▶ _TASK REQUIREMENTS_
(1) Update the web scraping excerpt from "soup = BeautifulSoup(response.text, 'html.parser')" through "description_text = description_html.get_text()", putting "desc_html" wherever "description_html" appears.
(2) For each statement below, decide whether the web scraping excerpt supports it. Answer yes or no, and quote the words from the excerpt that settle it.
(a) In the hybrid approach, Deepseek is used to find the page title.
(b) The completion call sets the temperature to 0.
(c) The fallback extraction removes script and style tags.

▶ _EXCERPT PROVIDED_
--
2. Optimize Token Usage

Reduce costs by sending only relevant content to the API:

def extract_relevant_content(html, content_type="product"):
    soup = BeautifulSoup(html, 'html.parser')

    # Target specific sections based on common patterns
    if content_type == "product":
        # Look for product containers
        product_section = soup.find('div', {'class': ['product', 'item', 'product-detail']})
        if product_section:
            return product_section.get_text(separator='\n', strip=True)

    # Fallback to general extraction
    for tag in soup(['script', 'style', 'nav', 'footer', 'header']):
        tag.decompose()

    return soup.get_text(separator='\n', strip=True)[:8000]

3. Use Temperature=0 for Consistency

For web scraping, you want deterministic results:

completion = client.chat.completions.create(
    model="deepseek-chat",
    messages=messages,
    functions=functions,
    function_call="auto",
    temperature=0  # Ensures consistent extraction
)

4. Combine with Traditional Scraping

Use traditional web scraping tools for structure and Deepseek for understanding:

def hybrid_scraping(url):
    # Use requests/BeautifulSoup for structure
    response = requests.get(url)
    soup = BeautifulSoup(response.text, 'html.parser')

    # Extract structured parts traditionally
    title = soup.find('h1')
    price_element = soup.find('span', {'class': 'price'})

    # Use Deepseek for complex parts
    description_html = soup.find('div', {'class': 'description'})

    if description_html:
        description_text = description_html.get_text()
--
▶ _RECORD EXCERPTS_
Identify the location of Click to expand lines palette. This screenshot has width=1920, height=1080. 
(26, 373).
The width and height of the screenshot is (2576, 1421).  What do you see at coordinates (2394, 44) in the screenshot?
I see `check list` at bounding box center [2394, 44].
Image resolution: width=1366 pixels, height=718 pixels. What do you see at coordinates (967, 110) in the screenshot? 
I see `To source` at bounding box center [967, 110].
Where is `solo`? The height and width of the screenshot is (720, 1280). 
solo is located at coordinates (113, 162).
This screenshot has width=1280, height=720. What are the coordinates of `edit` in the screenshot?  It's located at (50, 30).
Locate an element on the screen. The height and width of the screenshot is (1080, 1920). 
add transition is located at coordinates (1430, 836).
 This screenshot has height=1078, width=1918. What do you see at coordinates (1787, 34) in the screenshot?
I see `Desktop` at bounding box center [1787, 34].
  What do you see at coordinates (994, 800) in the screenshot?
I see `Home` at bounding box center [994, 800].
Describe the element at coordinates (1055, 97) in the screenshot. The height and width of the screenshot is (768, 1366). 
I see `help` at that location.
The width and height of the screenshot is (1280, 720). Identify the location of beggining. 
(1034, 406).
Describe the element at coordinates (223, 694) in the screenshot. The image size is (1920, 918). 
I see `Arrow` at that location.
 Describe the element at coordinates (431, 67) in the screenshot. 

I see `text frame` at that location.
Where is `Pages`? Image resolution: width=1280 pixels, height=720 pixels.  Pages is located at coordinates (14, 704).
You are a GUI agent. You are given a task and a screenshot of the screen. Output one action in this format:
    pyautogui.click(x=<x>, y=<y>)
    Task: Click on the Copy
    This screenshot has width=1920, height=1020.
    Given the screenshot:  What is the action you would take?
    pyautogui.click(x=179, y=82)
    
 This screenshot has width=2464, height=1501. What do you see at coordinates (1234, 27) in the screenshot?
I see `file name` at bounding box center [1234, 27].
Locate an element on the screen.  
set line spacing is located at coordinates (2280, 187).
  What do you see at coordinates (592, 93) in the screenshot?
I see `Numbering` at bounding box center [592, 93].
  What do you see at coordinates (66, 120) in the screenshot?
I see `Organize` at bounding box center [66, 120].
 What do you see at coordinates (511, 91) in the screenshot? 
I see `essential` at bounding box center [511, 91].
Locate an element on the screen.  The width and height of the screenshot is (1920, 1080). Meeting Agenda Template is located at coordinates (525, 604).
--
▶ _SOLUTIONS TO THE PROBLEMS_
(1)
soup = BeautifulSoup(response.text, 'html.parser')

    # Extract structured parts traditionally
    title = soup.find('h1')
    price_element = soup.find('span', {'class': 'price'})

    # Use Deepseek for complex parts
    desc_html = soup.find('div', {'class': 'description'})

    if desc_html:
        description_text = desc_html.get_text()

(2)
(a) No: "# Extract structured parts traditionally" followed by "title = soup.find('h1')"
(b) Yes: "temperature=0  # Ensures consistent extraction"
(c) Yes: "for tag in soup(['script', 'style', 'nav', 'footer', 'header']):" followed by "tag.decompose()"